Largely found on public and college radio stations, the shows boast knowledgeable and passionate hosts, talented regional artists that out-of-area listeners are likely unaware of and frequent live performances.

Country rock, alt.-country, rockabilly, bluegrass, Cajun, western swing, honky tonk, hillbilly and basically any other form of twang that exists are all well represented on these shows.

All it takes to listen is an internet connection - preferably broadband so listeners don't go nuts from frequent signal interruptions. Shows can be played on a variety of computer audio programs including RealPlayer, Windows Media Player, iTunes and Winamp. Some stations conveniently archive these shows to listen to anytime. Technical problems/interruptions can arise, but most stations provide some help on their sites.

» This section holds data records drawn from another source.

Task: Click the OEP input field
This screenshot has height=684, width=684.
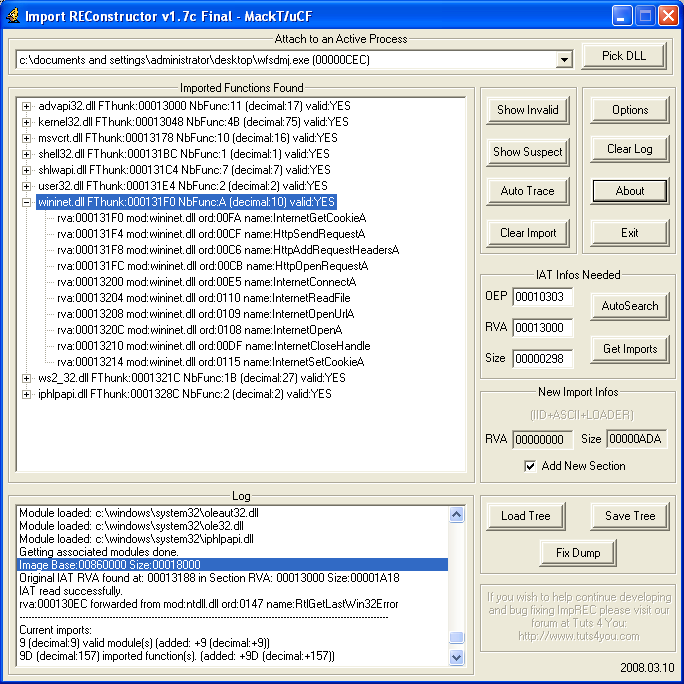Action: pos(542,297)
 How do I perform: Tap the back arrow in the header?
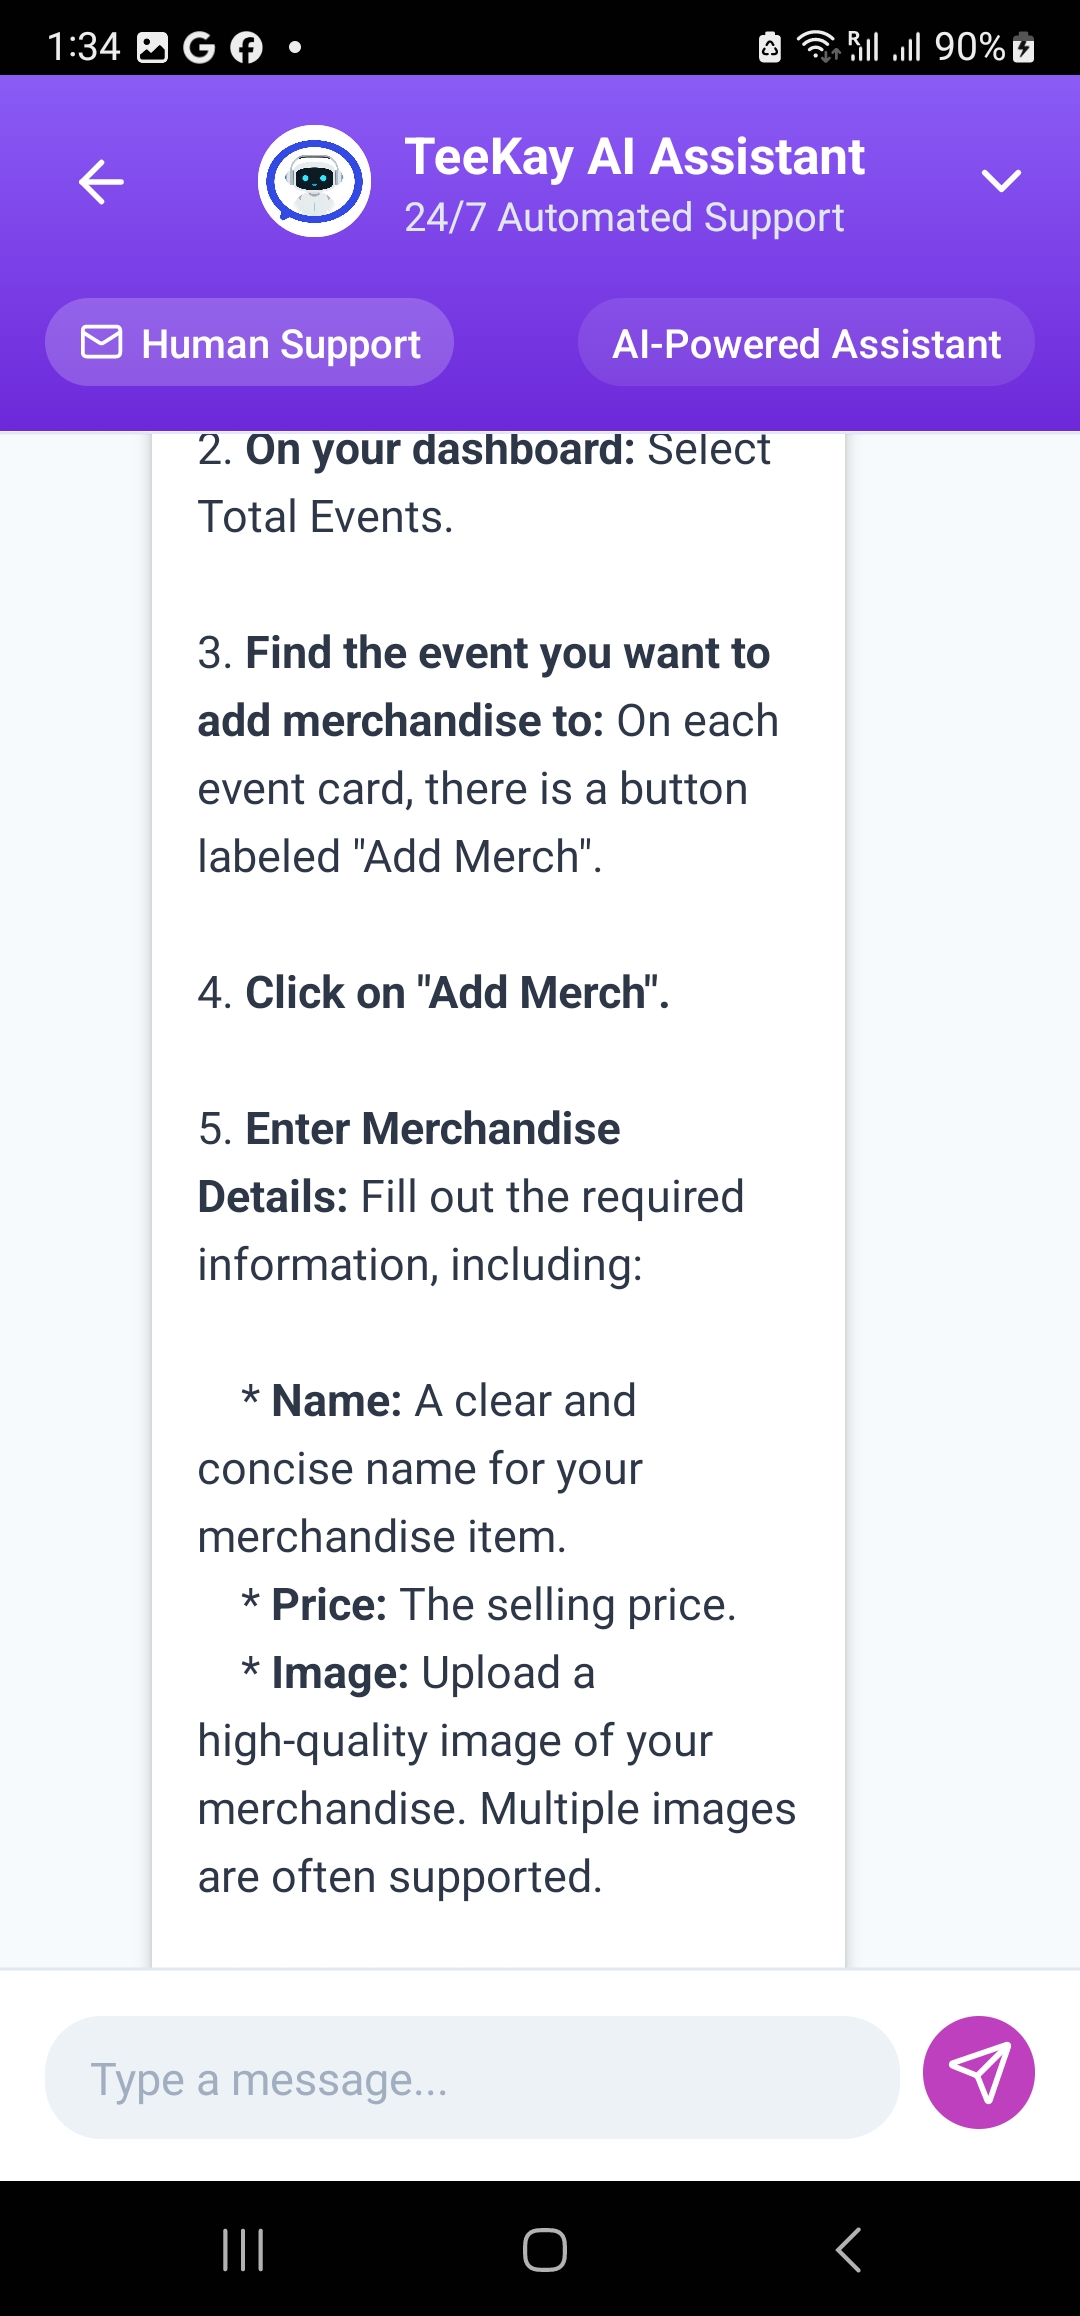click(x=101, y=181)
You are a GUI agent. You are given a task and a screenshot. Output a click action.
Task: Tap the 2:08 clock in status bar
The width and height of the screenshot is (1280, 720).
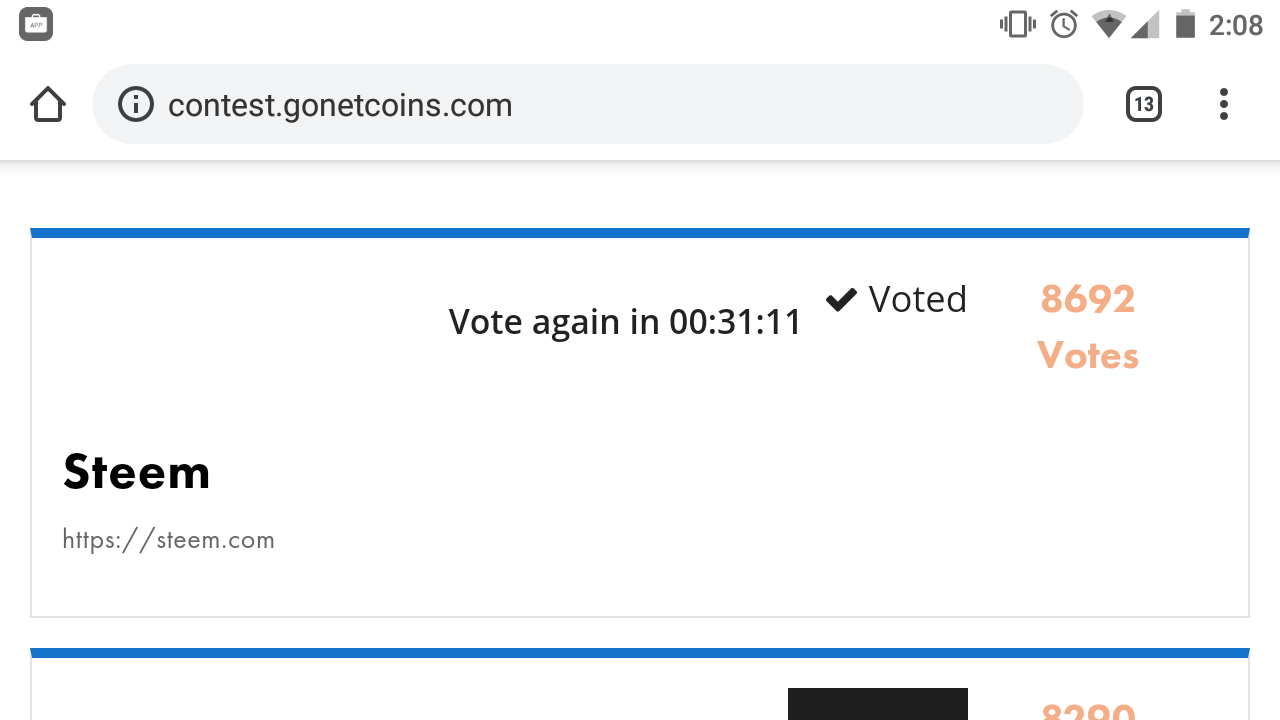(x=1236, y=24)
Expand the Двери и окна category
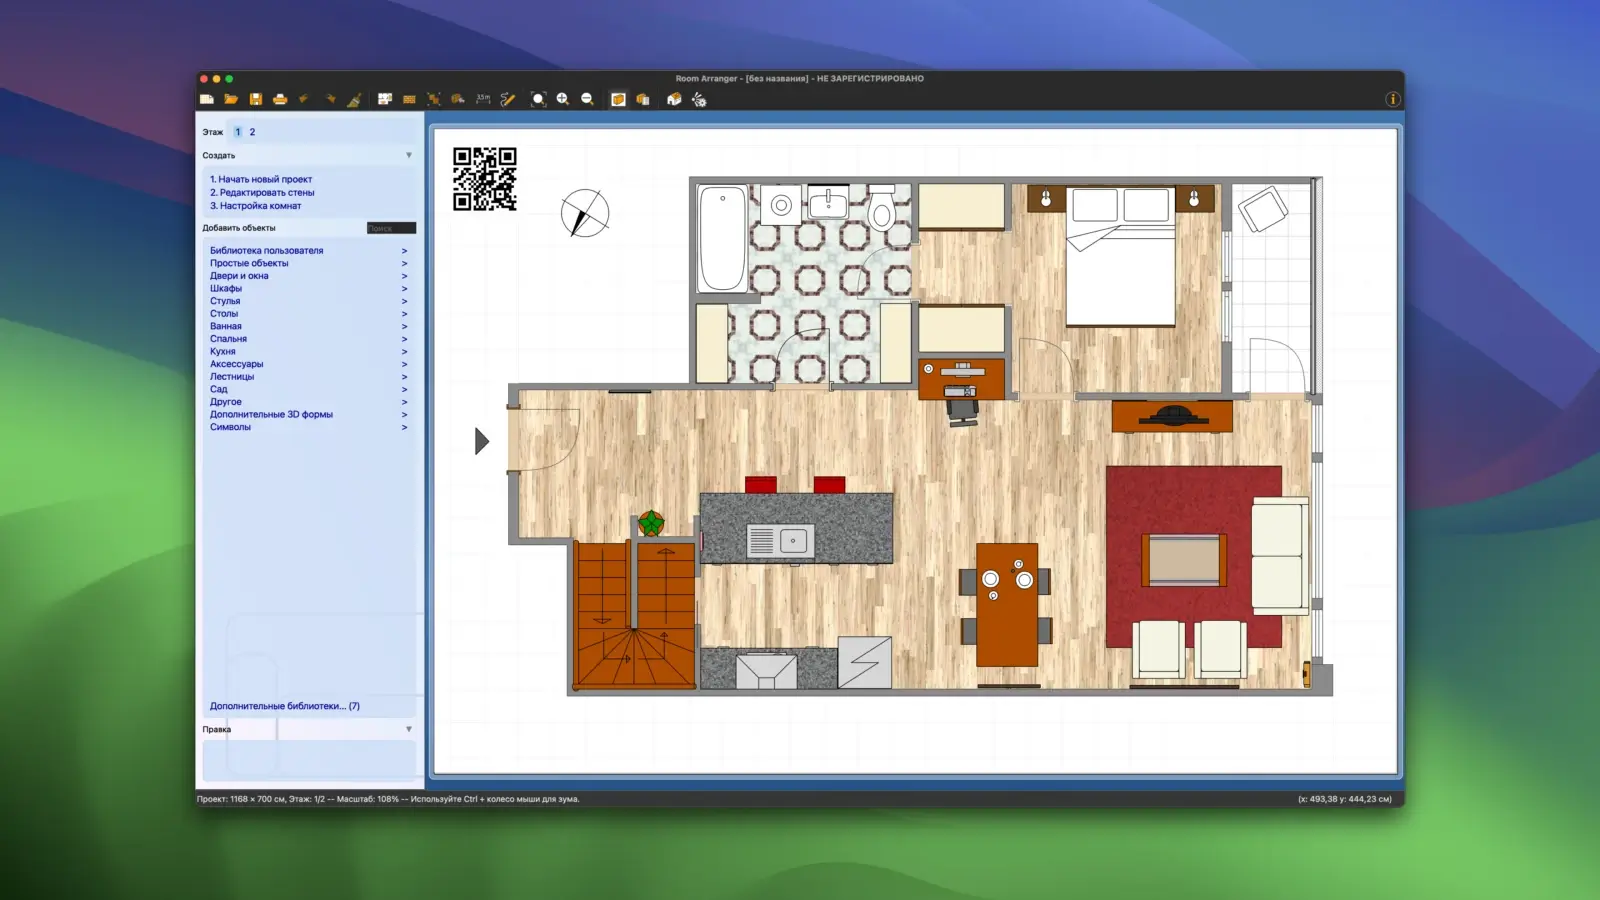 pos(239,276)
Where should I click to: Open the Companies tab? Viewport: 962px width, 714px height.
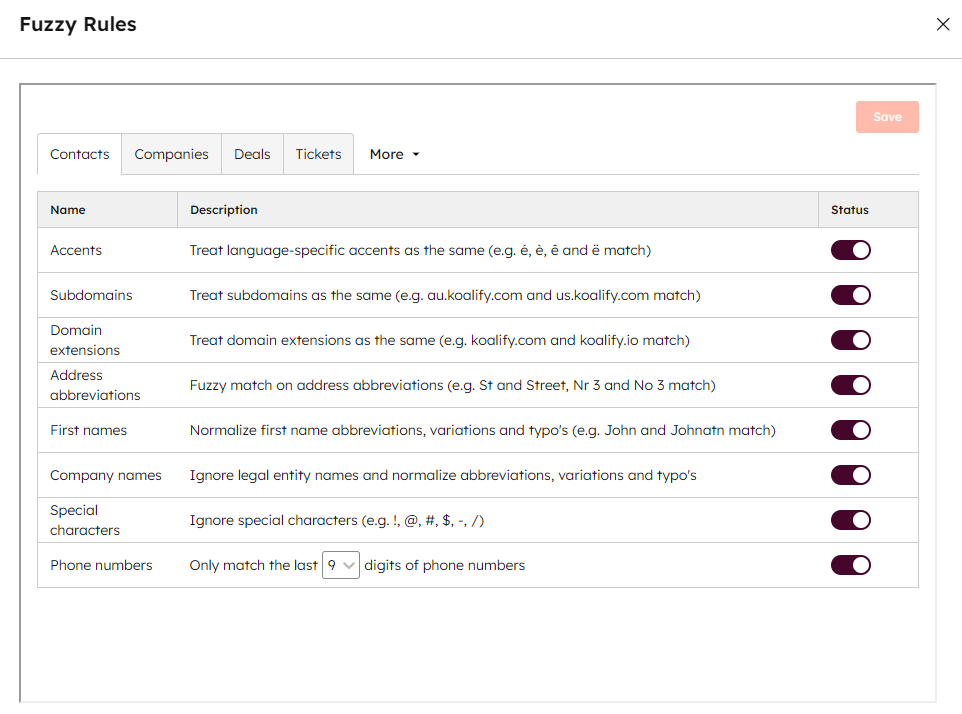coord(171,154)
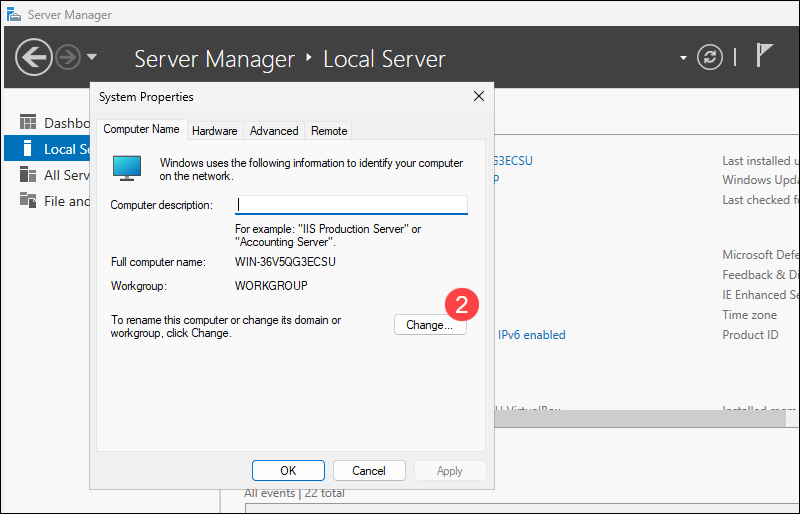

Besides, how much can you really complain? You're listening for free.

Cornell, also a freelance music writer, says being online has not affected technical aspects or the music he chooses for his show.

"I still plan the show at home ahead of time, put the 30 to 35 discs for the show in a shoebox, show up at the station at 7:55, and enjoy 2 hours of music of my choosing - and 2 beers, also of my choosing," he says.

From 8 to 9 p.m. on "Border Radio," Cornell plays a large mix of national roots artists such as Rosanne Cash, Peter Case and The Silos along with local/North Carolina artists including Kenny Roby, David Childers and the Modern Don Juans and Tres Chicas. During the second hour, Cornell hosts "Soul City, NC," focusing on '60s and '70s soul music.

Other shows of a roots or country slant on WXDU include the "Bull City Cosmic Hoedown" (6-8 p.m. Tuesdays) and "A Broken Heart and a Glass of Beer" (8-10 a.m. Sundays).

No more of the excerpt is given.